Optimizing the KV Cache Implementation

While my conceptual implementation of a KV cache above helps with clarity and is mainly geared towards code readability and educational purposes, deploying it in real-world scenarios (especially with larger models and longer sequence lengths) requires more careful optimization.

Common Pitfalls When Scaling the Cache

  • Memory fragmentation and repeated allocations: Continuously concatenating tensors via torch.cat, as shown earlier, leads to performance bottlenecks due to frequent memory allocation and reallocation.
  • Linear growth in memory usage: Without proper handling, the KV cache size becomes impractical for very long sequences.
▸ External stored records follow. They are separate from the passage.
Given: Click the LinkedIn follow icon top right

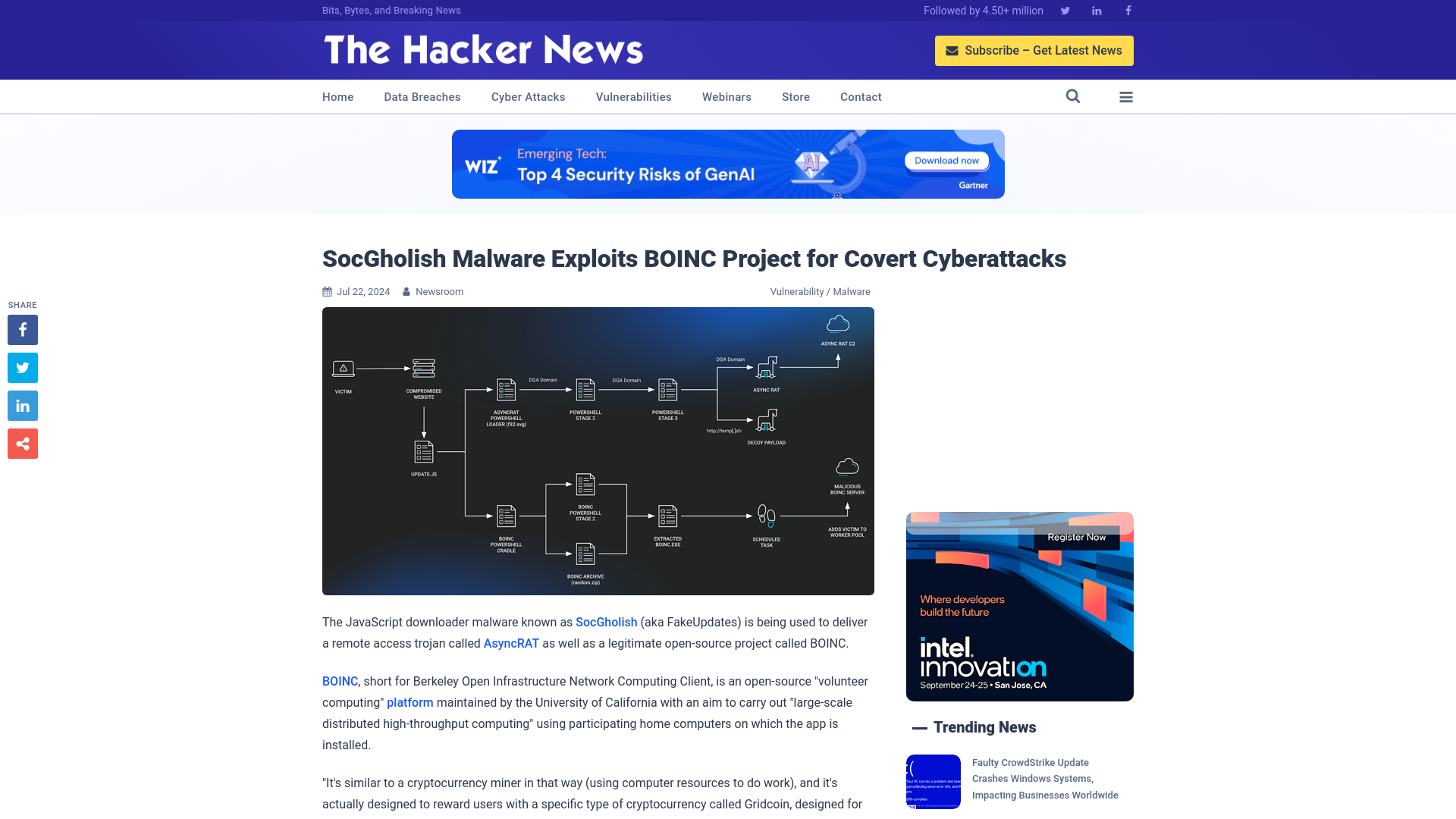Looking at the screenshot, I should tap(1096, 10).
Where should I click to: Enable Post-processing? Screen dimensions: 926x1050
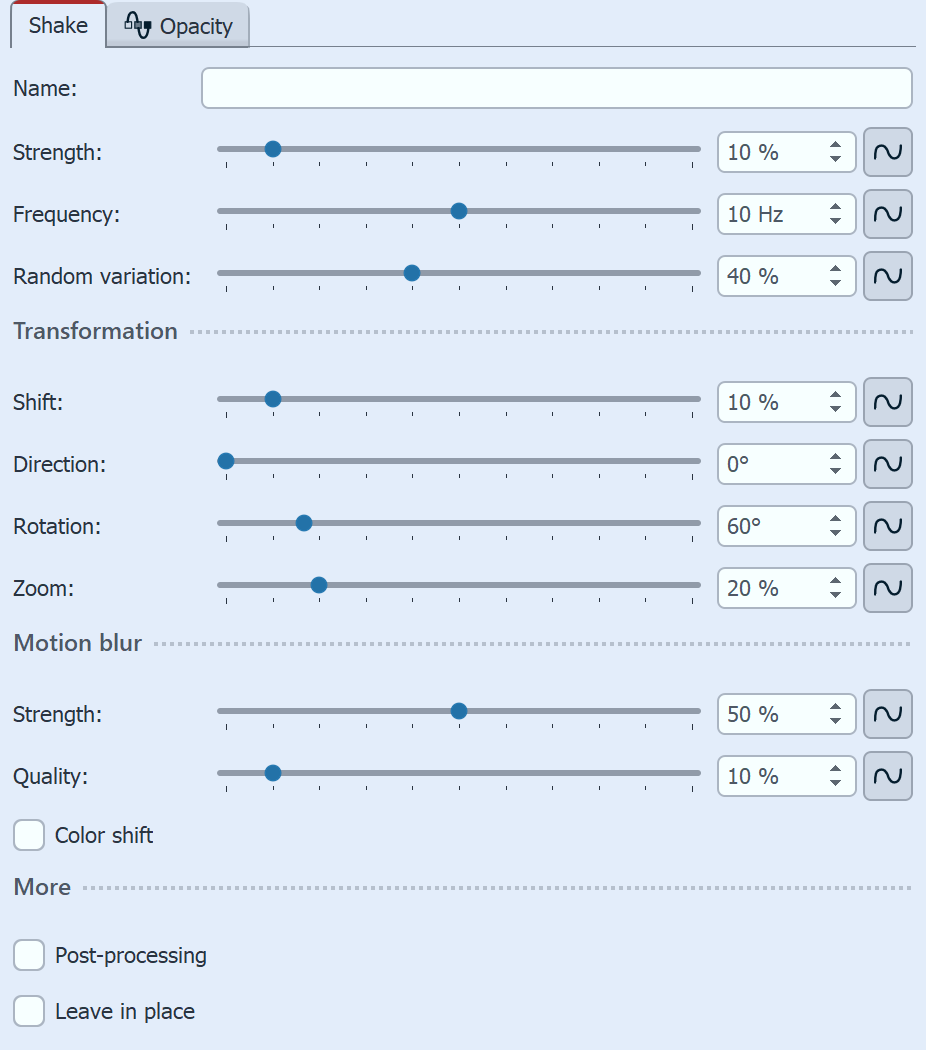pyautogui.click(x=28, y=955)
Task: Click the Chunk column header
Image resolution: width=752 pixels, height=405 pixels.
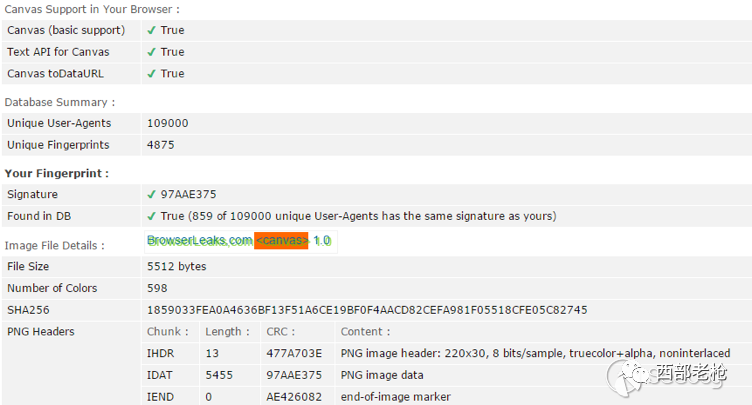Action: (167, 332)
Tip 1: Pre-allocate Memory

Rather than concatenating tensors repeatedly, we could pre-allocate a sufficiently large tensor based on the expected maximum sequence length. This ensures consistent memory use and reduces overhead. In pseudo-code, this may look like as follows:

# Example pre-allocation for keys and values
max_seq_len = 1024  # maximum expected sequence length
cache_k = torch.zeros(
    (batch_size, num_heads, max_seq_len, head_dim), device=device
)
cache_v = torch.zeros(
    (batch_size, num_heads, max_seq_len, head_dim), device=device
)

During inference, we can then simply write into slices of these pre-allocated tensors.

Tip 2: Truncate Cache via Sliding Window

To avoid blowing up our GPU memory, we can implement a sliding window approach with dynamic truncation. Via the sliding window, we maintain only the last window_size tokens in the cache:

# Sliding window cache implementation
window_size = 512
cache_k = cache_k[:, :, -window_size:, :]
cache_v = cache_v[:, :, -window_size:, :]

Optimizations in Practice

You can find these optimizations in the gpt_with_kv_cache_optimized.py file.
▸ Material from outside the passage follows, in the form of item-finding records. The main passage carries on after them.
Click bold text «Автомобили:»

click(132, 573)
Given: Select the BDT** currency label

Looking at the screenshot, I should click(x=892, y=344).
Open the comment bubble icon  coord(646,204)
On a Mac Mini with an M4 chip (CPU), with a 200-token generation and a window size equal to the LLM’s context length (to guarantee the same results and thus a fair comparison) below, the code runtimes compare as follows:

Unfortunately, the speed advantages disappear on CUDA devices as this is a tiny model, and the device transfer and communication outweigh the benefits of a KV cache for this small model.

Conclusion

Although caching introduces additional complexity and memory considerations, the noticeable gains in efficiency typically outweigh these trade-offs, especially in production environments.
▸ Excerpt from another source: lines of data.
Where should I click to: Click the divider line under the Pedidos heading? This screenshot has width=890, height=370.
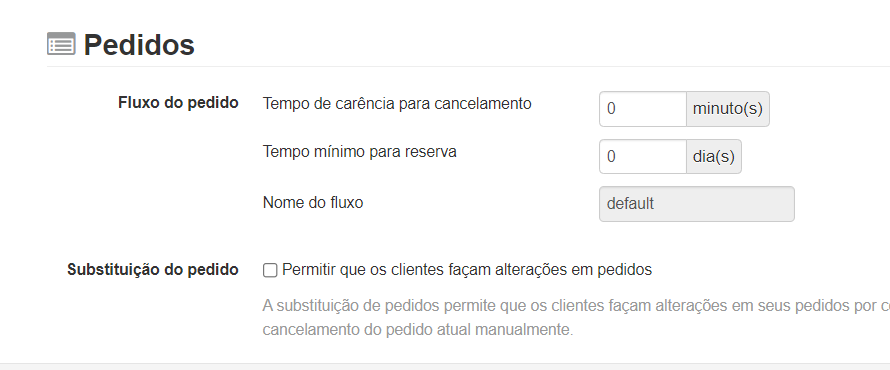coord(468,66)
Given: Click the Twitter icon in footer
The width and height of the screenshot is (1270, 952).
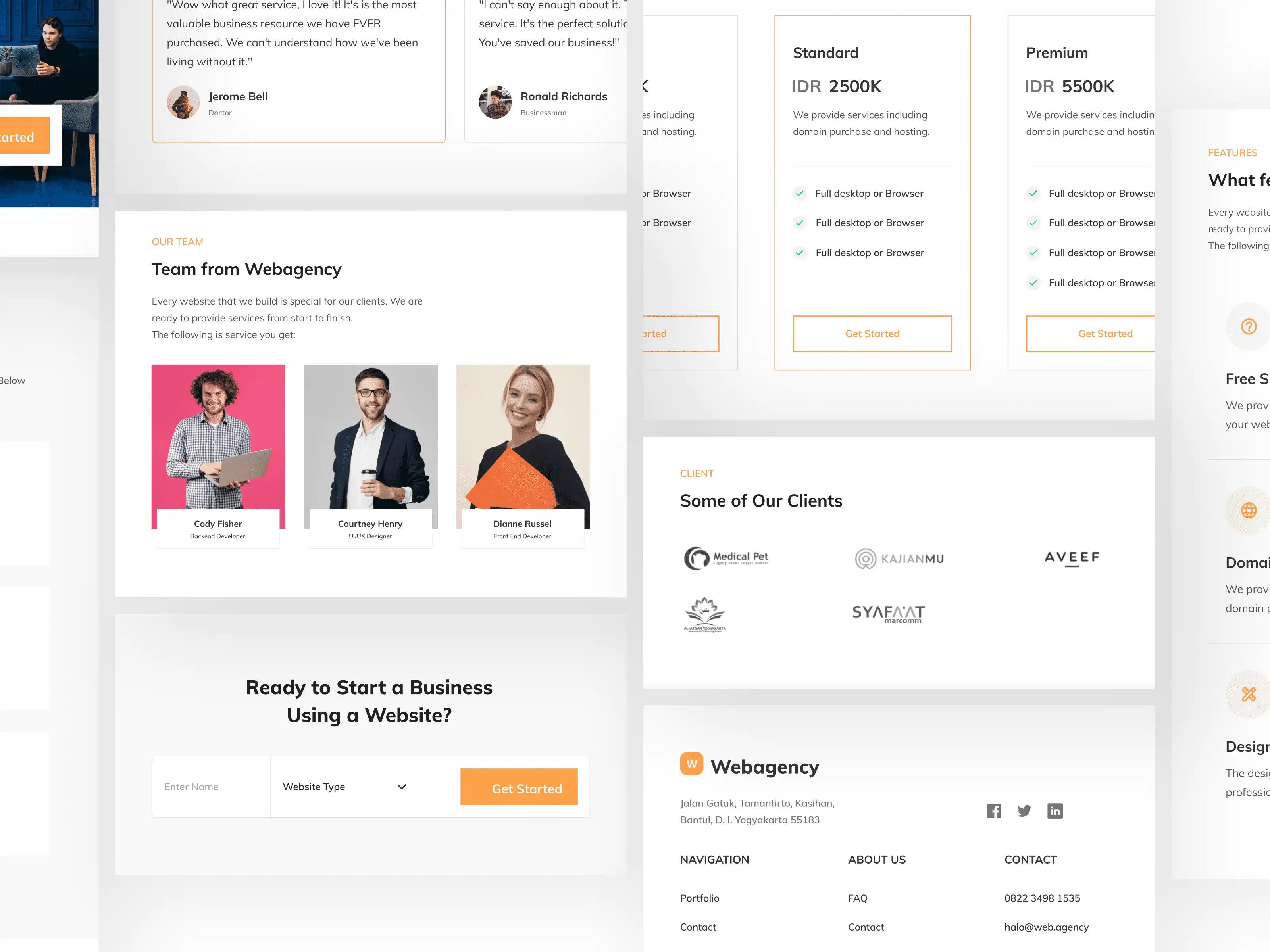Looking at the screenshot, I should pyautogui.click(x=1024, y=810).
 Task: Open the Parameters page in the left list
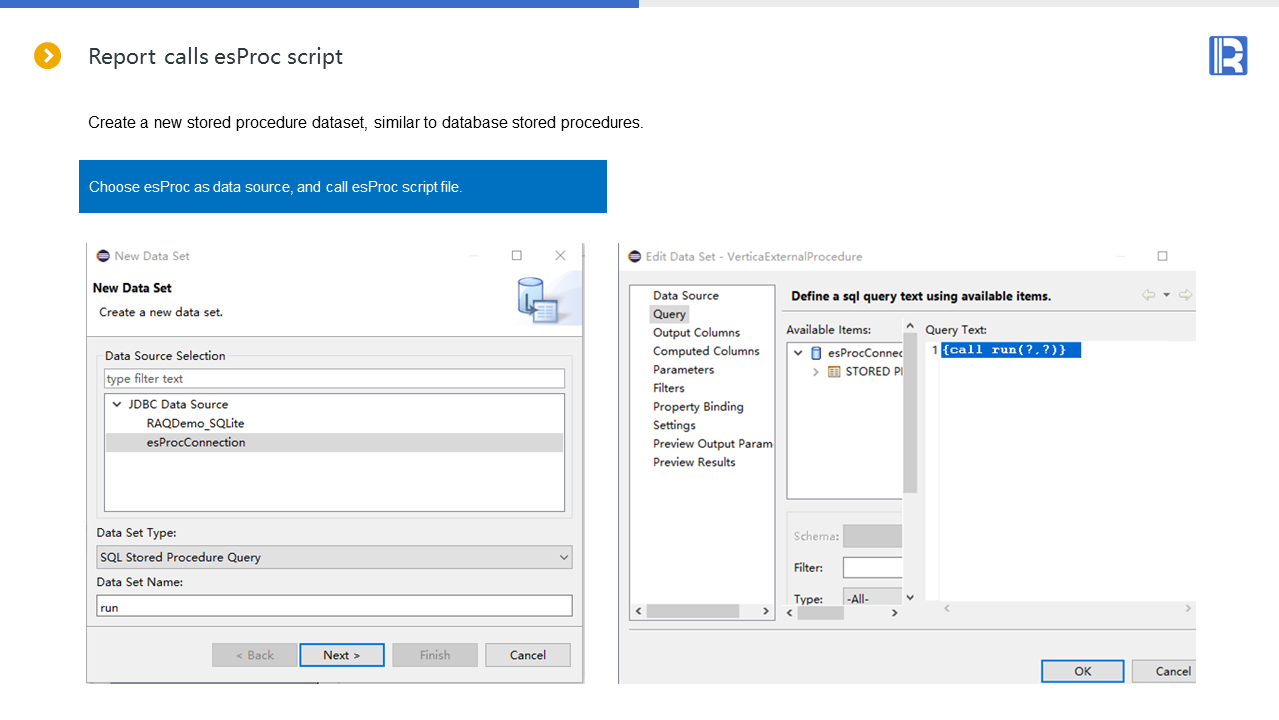(x=683, y=370)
Remember, while I prioritized code clarity and readability over efficiency here, the takeaway is that practical implementations often require thoughtful optimizations, such as pre-allocating memory or applying a sliding-window cache to manage memory growth effectively. In that sense, I hope this article turned out to be informative.

Feel free to experiment with these techniques, and happy coding!